To make this data journalism work, the team collaborates with many other teams across the BBC including:
- All main topic teams and correspondents.
- BBC Three.
- World Service & Language Services.
- BBC Nations and Regions.
They also work with teams outside news, including Sport, BBC Factual, universities, the ONS and NGOs.
INMA: Can you tell us a little more about the machine learning and AI that your team is starting to work with?
Farnsworth and Walton: I think there are two distinct things. The first is called robo-journalism — how to use Artificial Intelligence and machine learning to generate reliable journalistic text and stories. We partner with a department at the BBC to do that, particularly with things like sports events or share prices, because those are very factual. It doesn’t really take a lot of journalism to report the results of a football match. Election results would be another area where we are dipping our toes in it, like our elections in May that we shared to our local Web sites in the UK.
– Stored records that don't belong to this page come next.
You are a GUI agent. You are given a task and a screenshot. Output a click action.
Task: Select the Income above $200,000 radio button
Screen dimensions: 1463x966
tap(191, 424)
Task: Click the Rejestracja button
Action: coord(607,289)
The second area, and more interesting for me, is to do with the increasing number of algorithms that are being used in public services. In Britain some police forces, some social services, and some councils are beginning to use algorithms to decide where to spend sparse resources. Such as areas in which crime is most likely to be committed, etc. So what we wanted to do was equip ourselves with the tools to be able to hold those algorithms to account so that when the comes and we want to investigate (a topic), we can not just hold the people involved to account, but the algorithm and if it has any internal bias in it.
INMA: Who primarily pitches a data story?
Farnsworth and Walton: They can come from something in our team or a specialty section. It’s kind of a two-way thing. The door’s open from our point of view for people to come and pitch ideas. Quite often they’re from specialty journalists, so they have hunches about something that’s happening.
INMA: How does Artificial Intelligence leveraged to combat fake news?
Farnsworth and Walton: I don’t think we’re leveraging it to combat fake news at the moment. I imagine that all the major companies will be looking at AI with their own sites. But within our own team we are not doing that specifically.
INMA: What are some other examples of machine learning and AI stories that your organisation has published?
Farnsworth and Walton: Some journalists have taken the health data we talked about earlier and wrote a couple of paragraphs about each hospital in an automated way, which was then edited by humans.
INMA: To what extent does your team act as a service unit to the rest of the newsroom? How do balance the needs of your team versus other teams?
Farnsworth and Walton: Yes, getting that balance is a bit tricky. For instance, we’re heading into elections in the next few months, so about three months ago we started to dedicate a huge amount of our resources to that. At the moment, well over half of our resources are devoted to election content. It’s a very sort of communal, BBC-wide effort at the moment. I think it’s fair to say that we’re always being asked more than we have the resources to do; you can to some degree be victims of your own success. I think we tend to prioritise things that will work as broadly as possible. Some projects are very high profile, and therefore it’s a priority for us to contribute a good piece of datawork to be part of that coverage.